Tam’s project addresses two different but intersecting issues. She delves into how nuanced human experience and the expression of complex emotions negate the dehumanization of Asians inherent to techno-orientalism. She also considers how the legacy of colonialism in Asian countries has led to cultural internalization of negative associations—including fear, shame, denial and repression—around queer identities.
An Immersive, Evocative Expression of Research
At her exhibition, Tam’s peers and faculty from across the University stepped into a darkened room with tall marble walls. Video footage of two figures—sometimes striding through and sometimes standing still in a range of built and natural cultural landscapes—flickered over the walls, creating a layered visual effect.
On a red carpet in the center of the room sat a bulbous, reflective sculpture suggestive of body parts and faces. Moving over and around it, two actors—clad in black and ambiguously human or cyborg—interacted with each other through a wordless choreography. At times they seemed to be two independent individuals, while at other times they seemed to be reflections—or two versions—of a single person.
The sculpture’s mix of colors, textures and materials evoked flesh and blood in collision with hard and inorganic surfaces, and the performance suggested a complex interplay of tenderness and aloofness, connection and distance.
Queer Celebration and Pushing Back on a Legacy of Colonialism
“I wanted to use queerness—which I interpret as a physical expression and concept that ruptures the system—to subvert and inspire discussion about techno-orientalism,” Tam says. “Architecture can help us understand the spaces and interactions between body and emotion.
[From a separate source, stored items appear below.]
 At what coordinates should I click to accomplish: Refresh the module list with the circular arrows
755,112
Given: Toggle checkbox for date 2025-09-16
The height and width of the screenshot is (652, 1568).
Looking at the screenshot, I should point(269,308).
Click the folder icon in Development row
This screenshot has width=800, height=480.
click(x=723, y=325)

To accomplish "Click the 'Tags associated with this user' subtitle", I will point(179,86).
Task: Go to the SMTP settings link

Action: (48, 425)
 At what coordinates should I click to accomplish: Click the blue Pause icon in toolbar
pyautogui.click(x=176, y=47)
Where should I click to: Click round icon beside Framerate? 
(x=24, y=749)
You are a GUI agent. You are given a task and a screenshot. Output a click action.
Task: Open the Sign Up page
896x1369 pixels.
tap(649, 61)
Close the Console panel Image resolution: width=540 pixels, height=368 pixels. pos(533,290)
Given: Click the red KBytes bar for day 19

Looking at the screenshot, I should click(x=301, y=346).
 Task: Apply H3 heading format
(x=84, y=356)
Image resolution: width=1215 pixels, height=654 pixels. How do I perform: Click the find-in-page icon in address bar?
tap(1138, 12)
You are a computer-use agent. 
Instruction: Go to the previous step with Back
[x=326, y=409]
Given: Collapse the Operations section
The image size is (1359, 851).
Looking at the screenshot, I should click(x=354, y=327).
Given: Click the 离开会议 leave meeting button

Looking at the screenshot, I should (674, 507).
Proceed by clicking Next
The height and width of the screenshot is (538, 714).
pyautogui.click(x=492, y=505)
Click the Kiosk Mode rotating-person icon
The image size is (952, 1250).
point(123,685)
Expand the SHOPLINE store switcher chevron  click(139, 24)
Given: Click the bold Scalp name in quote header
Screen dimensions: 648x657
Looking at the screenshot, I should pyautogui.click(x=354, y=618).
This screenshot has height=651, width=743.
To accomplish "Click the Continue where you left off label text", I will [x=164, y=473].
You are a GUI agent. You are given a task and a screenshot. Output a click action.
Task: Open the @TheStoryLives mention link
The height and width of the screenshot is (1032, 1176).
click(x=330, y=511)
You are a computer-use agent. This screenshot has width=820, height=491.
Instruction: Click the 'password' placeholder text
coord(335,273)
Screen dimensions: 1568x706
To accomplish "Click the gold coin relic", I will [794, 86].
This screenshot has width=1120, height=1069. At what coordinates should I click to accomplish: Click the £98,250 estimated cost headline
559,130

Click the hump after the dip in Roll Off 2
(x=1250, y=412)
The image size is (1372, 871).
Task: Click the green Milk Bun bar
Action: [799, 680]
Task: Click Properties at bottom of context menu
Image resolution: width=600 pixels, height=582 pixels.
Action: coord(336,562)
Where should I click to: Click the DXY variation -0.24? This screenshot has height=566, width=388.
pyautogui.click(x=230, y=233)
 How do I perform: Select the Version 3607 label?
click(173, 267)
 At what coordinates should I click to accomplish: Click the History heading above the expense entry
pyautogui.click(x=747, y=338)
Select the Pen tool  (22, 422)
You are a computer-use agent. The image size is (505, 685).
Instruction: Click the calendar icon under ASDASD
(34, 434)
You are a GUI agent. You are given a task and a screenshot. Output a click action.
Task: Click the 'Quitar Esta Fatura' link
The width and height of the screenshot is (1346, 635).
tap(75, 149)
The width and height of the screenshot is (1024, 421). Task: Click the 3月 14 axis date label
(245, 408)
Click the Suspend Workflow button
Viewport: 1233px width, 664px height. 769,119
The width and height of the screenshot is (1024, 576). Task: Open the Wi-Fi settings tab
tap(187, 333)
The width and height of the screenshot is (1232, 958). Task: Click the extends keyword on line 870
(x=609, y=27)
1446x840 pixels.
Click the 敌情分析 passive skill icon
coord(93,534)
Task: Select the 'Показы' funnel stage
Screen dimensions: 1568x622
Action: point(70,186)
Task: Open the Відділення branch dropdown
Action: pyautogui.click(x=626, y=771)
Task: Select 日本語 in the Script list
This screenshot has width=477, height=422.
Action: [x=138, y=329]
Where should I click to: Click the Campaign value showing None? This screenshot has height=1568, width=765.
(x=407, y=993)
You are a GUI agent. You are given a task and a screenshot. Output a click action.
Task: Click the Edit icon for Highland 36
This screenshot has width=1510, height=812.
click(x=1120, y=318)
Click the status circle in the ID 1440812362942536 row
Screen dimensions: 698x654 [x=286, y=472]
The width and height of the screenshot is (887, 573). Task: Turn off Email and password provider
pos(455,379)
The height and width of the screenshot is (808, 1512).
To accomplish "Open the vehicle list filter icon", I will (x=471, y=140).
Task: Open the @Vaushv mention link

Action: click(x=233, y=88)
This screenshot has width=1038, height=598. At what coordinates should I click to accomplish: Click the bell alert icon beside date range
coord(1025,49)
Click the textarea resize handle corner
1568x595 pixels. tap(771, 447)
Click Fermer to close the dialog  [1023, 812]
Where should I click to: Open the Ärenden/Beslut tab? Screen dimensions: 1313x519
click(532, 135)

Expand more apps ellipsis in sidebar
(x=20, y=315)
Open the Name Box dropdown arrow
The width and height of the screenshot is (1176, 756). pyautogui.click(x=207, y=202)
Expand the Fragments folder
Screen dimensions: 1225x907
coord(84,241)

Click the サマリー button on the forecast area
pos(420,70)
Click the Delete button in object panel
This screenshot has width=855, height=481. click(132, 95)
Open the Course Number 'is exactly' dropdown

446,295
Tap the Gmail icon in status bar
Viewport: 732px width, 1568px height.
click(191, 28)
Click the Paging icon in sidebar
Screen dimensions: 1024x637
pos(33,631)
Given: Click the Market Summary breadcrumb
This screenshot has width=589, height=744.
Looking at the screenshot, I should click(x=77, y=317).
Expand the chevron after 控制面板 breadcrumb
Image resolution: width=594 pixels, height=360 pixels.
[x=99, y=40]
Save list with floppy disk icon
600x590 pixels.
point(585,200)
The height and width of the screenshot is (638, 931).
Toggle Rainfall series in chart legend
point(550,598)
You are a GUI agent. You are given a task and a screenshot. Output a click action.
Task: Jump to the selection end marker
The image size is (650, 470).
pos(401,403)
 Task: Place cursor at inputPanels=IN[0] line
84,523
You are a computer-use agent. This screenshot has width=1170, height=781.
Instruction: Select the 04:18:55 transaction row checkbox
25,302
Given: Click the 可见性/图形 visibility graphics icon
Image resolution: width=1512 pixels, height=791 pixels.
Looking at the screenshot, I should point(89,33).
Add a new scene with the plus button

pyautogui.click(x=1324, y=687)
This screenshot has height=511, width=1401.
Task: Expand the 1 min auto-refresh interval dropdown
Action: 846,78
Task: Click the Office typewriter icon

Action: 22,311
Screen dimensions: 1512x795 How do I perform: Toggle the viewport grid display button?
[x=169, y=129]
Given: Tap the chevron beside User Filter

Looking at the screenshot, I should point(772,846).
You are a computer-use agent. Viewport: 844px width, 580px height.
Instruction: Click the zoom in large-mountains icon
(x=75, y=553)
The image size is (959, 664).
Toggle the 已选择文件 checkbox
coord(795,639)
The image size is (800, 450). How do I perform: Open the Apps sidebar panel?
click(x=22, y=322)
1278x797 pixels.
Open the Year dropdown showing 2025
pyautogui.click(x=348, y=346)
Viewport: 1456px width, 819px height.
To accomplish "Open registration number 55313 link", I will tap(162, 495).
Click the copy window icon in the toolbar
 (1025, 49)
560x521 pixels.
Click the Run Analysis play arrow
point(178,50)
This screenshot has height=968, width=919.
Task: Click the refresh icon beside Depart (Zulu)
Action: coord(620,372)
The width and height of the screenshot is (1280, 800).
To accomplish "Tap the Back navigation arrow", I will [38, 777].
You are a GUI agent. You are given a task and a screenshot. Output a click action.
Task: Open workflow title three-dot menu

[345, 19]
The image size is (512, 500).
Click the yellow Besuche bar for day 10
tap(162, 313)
It has helped me frame bodies, objects and projections to tell a story about queer celebration and rejection of the Western gaze.”
Architecture can help us understand the spaces and interactions between body and emotion
Ngai Lan Tam ’23
Asian American Resilience in Action
History professor Junko Takeda, who taught her department’s first Asian American history and memoirs class—a course Tam found deeply meaningful—appreciates how Tam addresses many layers of East Asian American experiences. “Ngai Lan successfully interwove themes of empire, colonialism, Asian American invisibility, diasporic queerness and resilience into a beautiful visual, textual and three-dimensional exhibition and performance,” Takeda says. “Her use of cyborgs who come alive and break out of their robotic shells defied Western perceptions of Asian Americans. This piece was Asian American resilience in action.”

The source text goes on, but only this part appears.